Volume : l’arrivée des nouvelles technologies de stockage (Google Cloud Dataflow, Hadoop, Spark) a facilité la concentration de données provenant de multiples sources : médias sociaux, objets connectés, taux de clics, applications mobiles. Cette quantité revêt une importance certaine puisque, à leur arrivée, ces données sont non structurées et vont devoir être triées selon un ordre de priorité correspondant aux objectifs recherchés.
Variété : une fois sortie du cadre des données transactionnelles classiques des entreprises, l’amoncellement de données provenant de sources diverses comme les réseaux sociaux, les médias, les mobiles, les objets connectés, entraîne une forte concentration de données à caractères unique : géographique, connectique, mesures, mobiles, physiques, audio, financières, etc. Certaines de ses données appelées « non structurées » et « semi-structurées » obligent un traitement adéquat afin de leur donner une véritable valeur ajoutée.
⚠️ Deux nouvelles caractéristiques en « V » ont fait une apparition remarquée ces dernières années : la valeur et la véracité. Bien plus complexes à déterminer que les trois premières, ces deux qualités sont en effet plus abstraites et dépendantes du contexte et du secteur d’analyse (industrie, commerce, finance, médias).
Valeur : la valeur dépendra de l’utilisation qui v être faite d’une donnée brute. Ainsi, selon le secteur et le contexte, la valeur pourra être tout autant une valeur d’impact sur contexte, de management, économique, de prédiction, de modélisation ou encore de recommandations d’information.
Véracité : cette caractéristique s’attaque directement à la pertinence des données dans le sens ou une « fausse donnée » peut avoir un impact d’autant plus grand si elle se retrouve entouré de données à forte valeur dans un contexte donné.
Quels sont les intérêts du Big Data
Les intérêts de l’utilisation de mégadonnées sont divers. Le Big Data peut être utilisé à des fins particulières selon l’utilité qui en est faite. Pour les sites de e-commerce, l’accumulation de données permettra de créer des personas et ainsi d’influencer le comportement d’achat du consommateur par la recommandation personnalisée.
Lors de la conception d’outils, les données de création seront utiles lorsque ce même outil tombera en panne.
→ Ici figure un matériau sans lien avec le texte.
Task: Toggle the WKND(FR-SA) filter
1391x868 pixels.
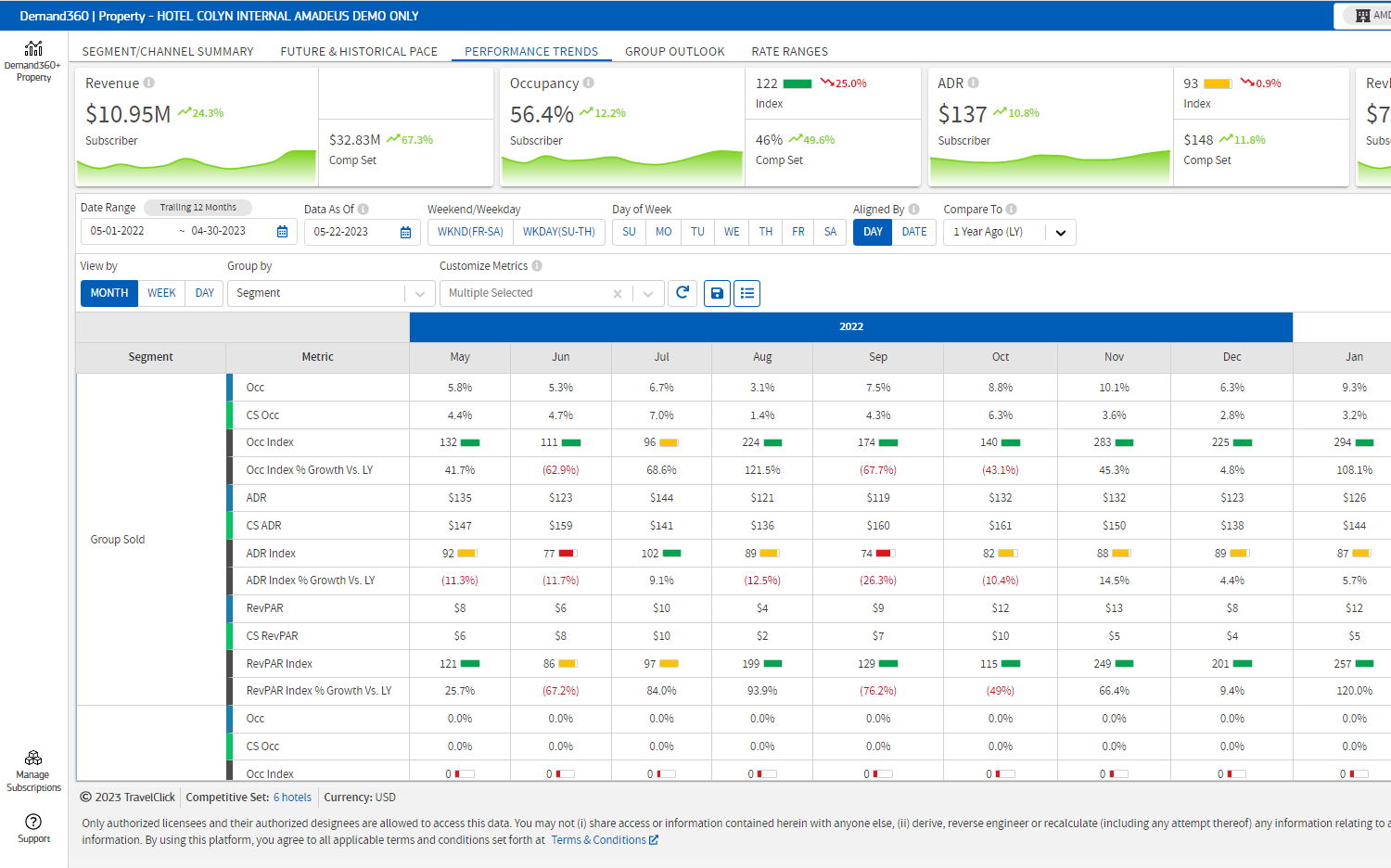Action: point(470,232)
Mais le Big Data est aussi fortement utile pour acquérir un retour sur l’expérience client ou encore la sécurité anti-fraude. Ainsi, que ce soit dans les domaines des transports, du commerce, de la santé ou encore de la construction, le Big Data est un élément essentiel de la bonne compréhension des tenants et des aboutissants d’un projet.
Le Big Data possède de nombreux avantages pour les entreprises qui peuvent en effectuer une analyse précise. Ainsi, les apports du Big Data assurent la conception de solutions axées sur la demande et non sur les envies du PO (Product Owner) et permettent donc de réduire les coûts de l’organisation grâce à une stratégie précise.
La possibilité de bien connaître sa cible permet aussi d’adapter son positionnement et ainsi de diminuer les prix ou du moins à établir une gamme plus élargie permettant à chacun d’y trouver son compte. Par conséquence directe, la fidélisation des consommateurs et des collaborateurs devient d’autant plus aisée qu’elle est rendue possible par une approche directe et parfaitement ciblée des besoins de ces derniers.